SET TASK 1:
Translate this sentence from the email about running Drill on MapR into Spanish: "(2) is not working because the POSIX client is not designed to work with constrained impersonation tickets."
SET TASK 2:
Write the next part of the email about running Drill on MapR, starting after its final sentence.

* BEGIN EXCERPTED TEXT *

Alex,

Obviously I don't want this conversation to sound too much like a vendor 
conversation but I do want to be helpful. If folks think this is too vendor 
specific I'm happy to take the conversation off list but others that are using 
Drill on MapR might benefit here as well.

This is helpful. Let me take the easy question first. (2) is not working 
because the POSIX client is not designed to work with constrained impersonation 
tickets. This is a case of works as design. There is an internal enhancement 
bug to address that for the FUSE version of the POSIX client. If support isn't 
familiar, please tell them to look at internal bugzilla bug #31117. If there is 
further confusion, please ask them to talk to me.

* END EXCERPTED TEXT *
* BEGIN SUPPLIED ENTRIES *

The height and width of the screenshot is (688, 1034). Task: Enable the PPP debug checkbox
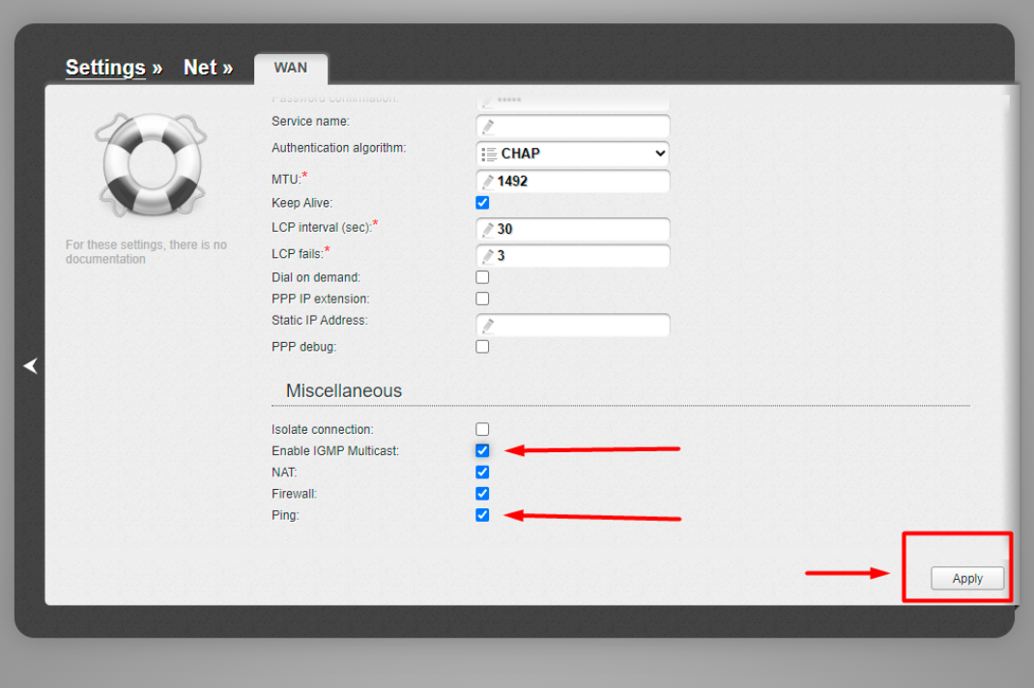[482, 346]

* END SUPPLIED ENTRIES *
* BEGIN SUPPLIED ENTRIES *

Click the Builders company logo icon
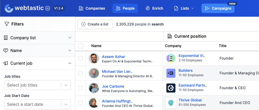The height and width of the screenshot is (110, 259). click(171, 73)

* END SUPPLIED ENTRIES *

EXERCISE ANSWER 1:
(2) no funciona porque el cliente POSIX no está diseñado para funcionar con tickets de suplantación restringida.

EXERCISE ANSWER 2:
Regarding (1), something isn't quite right here. In your generateticket command 
you should not need to specify the -impersonateduids as that is saying that the 
ticket can impersonate the user N which seems unrelated to your needs. The 
-impersonatedgids K seems like the right thing to specify. After you ran that 
command did you look at the output of maprlogin print to ensure the ticket 
looks correct? More importantly are you sure Drill is actually using that 
ticket? Given the behavior described I suspect Drill is using another ticket. 
How did you configure Drill to use this ticket? My suspicion is that Drill is 
still using the 'mapr' ticket in /opt/mapr/conf/mapruserticket.

Keys
_______________________________
Keys Botzum 
MapR Technologies 
http://www.mapr.com

> On Aug 21, 2018, at 12:45 PM, Oleksandr Kalinin <[email protected]> wrote:
> 
> Hi Keys,
> 
> Assume we want to :
> - Run Drill cluster on YARN as user 'foo' (UID = N)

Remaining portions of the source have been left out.